Science  21 Jul 2006:
Vol. 313, Issue 5785, pp. 283
  1. Harvard Reloaded

    1. Andrew Lawler

    Science and engineering schools at Harvard University are too autonomous to cope with the interdisciplinary fervor sweeping areas such as biomedical research. That's the conclusion of a 97-page draft report by a 24-member committee of Harvard University faculty led by a molecular biologist, physicist, and chemist.

    The committee, created in January by former President Lawrence Summers at the behest of senior scientists, recommends a central coordinating body to promote collaboration and respond more quickly to emerging research issues. The organization would have the authority to allocate research space and recruit and promote faculty. Those may be fighting words for Harvard's department chairs, who are notoriously protective of their turf. But one Harvard official insists that “this is not pie-in-the-sky stuff.” Interim President Derek Bok and Harvard's governing board have already seen the preliminary results and are open to the committee's ideas, he adds. They will get a final report in December.

  2. House Wants U.S. Shore Survey

    1. Eli Kintisch

    In a move that surprised and pleased climate scientists, the House of Representatives has approved a $1 million National Academy of Sciences (NAS) study of how U.S. coastal areas would be affected by a rise in sea levels due to global warming. It's the first legislation of its kind by the Republican-controlled House, which has traditionally discounted the risks of climate change.

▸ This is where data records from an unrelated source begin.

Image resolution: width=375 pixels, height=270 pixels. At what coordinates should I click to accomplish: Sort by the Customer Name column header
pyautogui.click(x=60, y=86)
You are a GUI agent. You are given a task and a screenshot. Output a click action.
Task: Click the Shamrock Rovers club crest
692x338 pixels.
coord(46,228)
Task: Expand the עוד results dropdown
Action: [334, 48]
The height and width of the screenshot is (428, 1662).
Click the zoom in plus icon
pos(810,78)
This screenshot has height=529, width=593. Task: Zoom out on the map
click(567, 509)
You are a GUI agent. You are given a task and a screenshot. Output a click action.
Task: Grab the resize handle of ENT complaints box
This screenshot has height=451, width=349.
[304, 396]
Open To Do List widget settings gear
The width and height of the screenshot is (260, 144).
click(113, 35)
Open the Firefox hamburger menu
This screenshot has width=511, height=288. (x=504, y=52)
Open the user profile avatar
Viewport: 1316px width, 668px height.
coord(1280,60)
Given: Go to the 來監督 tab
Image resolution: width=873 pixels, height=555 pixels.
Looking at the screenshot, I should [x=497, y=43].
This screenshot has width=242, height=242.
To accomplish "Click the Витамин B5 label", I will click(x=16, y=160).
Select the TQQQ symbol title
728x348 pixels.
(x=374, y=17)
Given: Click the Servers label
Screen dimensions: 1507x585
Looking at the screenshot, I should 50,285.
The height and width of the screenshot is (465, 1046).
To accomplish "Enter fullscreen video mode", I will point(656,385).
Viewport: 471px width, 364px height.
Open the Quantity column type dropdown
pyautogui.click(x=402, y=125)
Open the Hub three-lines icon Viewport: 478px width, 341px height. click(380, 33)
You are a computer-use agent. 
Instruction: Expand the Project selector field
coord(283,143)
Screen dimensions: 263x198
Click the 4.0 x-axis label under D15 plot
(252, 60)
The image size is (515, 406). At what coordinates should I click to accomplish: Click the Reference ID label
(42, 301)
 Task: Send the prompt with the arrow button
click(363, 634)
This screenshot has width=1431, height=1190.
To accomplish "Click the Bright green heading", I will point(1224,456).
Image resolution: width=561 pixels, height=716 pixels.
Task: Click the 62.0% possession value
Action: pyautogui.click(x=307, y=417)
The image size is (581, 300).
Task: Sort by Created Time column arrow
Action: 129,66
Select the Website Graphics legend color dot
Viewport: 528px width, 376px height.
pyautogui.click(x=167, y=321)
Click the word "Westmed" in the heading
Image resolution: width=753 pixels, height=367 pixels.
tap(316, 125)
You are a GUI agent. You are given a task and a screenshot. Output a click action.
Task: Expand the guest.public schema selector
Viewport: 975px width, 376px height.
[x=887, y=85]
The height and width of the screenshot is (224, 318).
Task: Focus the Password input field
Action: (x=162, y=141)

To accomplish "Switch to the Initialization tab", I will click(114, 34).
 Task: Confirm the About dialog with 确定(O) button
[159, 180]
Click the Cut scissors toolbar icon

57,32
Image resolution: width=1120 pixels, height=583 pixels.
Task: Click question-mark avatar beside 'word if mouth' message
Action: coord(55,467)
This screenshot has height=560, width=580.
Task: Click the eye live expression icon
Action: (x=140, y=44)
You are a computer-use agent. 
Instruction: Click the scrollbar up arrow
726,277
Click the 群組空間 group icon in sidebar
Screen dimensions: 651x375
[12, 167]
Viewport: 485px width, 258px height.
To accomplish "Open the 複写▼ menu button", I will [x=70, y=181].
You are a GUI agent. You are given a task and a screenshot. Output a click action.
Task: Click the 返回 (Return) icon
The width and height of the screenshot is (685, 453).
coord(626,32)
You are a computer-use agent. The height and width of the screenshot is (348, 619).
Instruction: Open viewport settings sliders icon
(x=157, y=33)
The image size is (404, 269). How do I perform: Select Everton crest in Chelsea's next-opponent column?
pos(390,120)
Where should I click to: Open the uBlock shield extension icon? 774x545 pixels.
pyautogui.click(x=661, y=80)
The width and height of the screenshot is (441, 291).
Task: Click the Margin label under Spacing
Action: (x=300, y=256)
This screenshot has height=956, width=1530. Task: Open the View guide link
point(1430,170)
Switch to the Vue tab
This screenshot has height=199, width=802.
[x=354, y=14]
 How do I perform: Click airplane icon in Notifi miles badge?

    The $1 million study, passed 29 June after Representative Frank Pallone (D-NJ) introduced it, was an amendment tucked in a $62 billion spending bill. Over the last decade, world seas have risen roughly 3 mm per year; the Intergovernmental Panel on Climate Change predicted in 2001 that seas could rise between 9 and 88 cm over the next century. Although a few regional and coastal studies, some federally funded, have laid out scenarios including increased storm surge and lost beaches, researchers complain that the message to coastal citizens from the government has been muddled, despite a Bush Administration report on the mid-Atlantic coast due out next year.

    “Pallone should already have something like [the NAS study] on his desk,” says Rick Piltz, a former program manager at the U.S. Climate Change Science Program who now runs an advocacy organization called Climate Science Watch. The spending bill that includes the study still faces months of legislative negotiations, but observers don't expect that politicking to affect plans for the study.

  3. Biodiversity Experts Unite

    1. Eli Kintisch

    Scientists from 13 nations want to carry out a new global assessment initiative to help warn policymakers of the world's coming “biodiversity crisis.” In a statement published this week in Nature, the scientists say the assessment is needed because “biodiversity is still consistently undervalued” by governments and current efforts are insufficient. The group envisions a body with the authoritative voice of the Intergovernmental Panel on Climate Change; the Convention on Biological Diversity and other current efforts, it says, are not sufficiently interdisciplinary. “The biodiversity science community has to create a way to get organized,” says World Bank Chief Scientist Robert Watson. The French government recently funded a series of consultations to sketch out organizational plans.

  4. To the Shores of Tripoli

    1. Richard Stone

    Last week, the U.S. government put a down payment on its plans to build scientific ties with Libya. At a meeting in Tripoli, the U.S. Department of Health and Human Services announced a $1 million grant for Libya to strengthen pandemic flu preparedness, disease surveillance, and lab capacity. The high-level Tripoli discussions also explored potential collaborations in areas such as water, education, health, and the environment. Given Libya's oil wealth, “money is not the issue,” says delegate William Colglazier, executive officer of the U.S. National Academy of Sciences. Both sides also pledged to improve passage for scientists and students traveling between the two countries.

  5. Mano a Nano

    1. Robert F. Service

    U.S. federal agencies should better coordinate and increase funds to investigate health and environmental effects of nano-sized particles, according to a report released this week by Andrew Maynard, chief scientist for the Woodrow Wilson Center for International Scholars Project on Emerging Nanotechnologies in Washington, D.C. The report called for more than tripling the $30 million a year the U.S. National Nanotechnology Initiative currently spends on work the report labels as “generally relevant” to nano risk research. The report also says those efforts are not well synchronized; risk research is “all over the place,” says DuPont toxicologist David Warheit.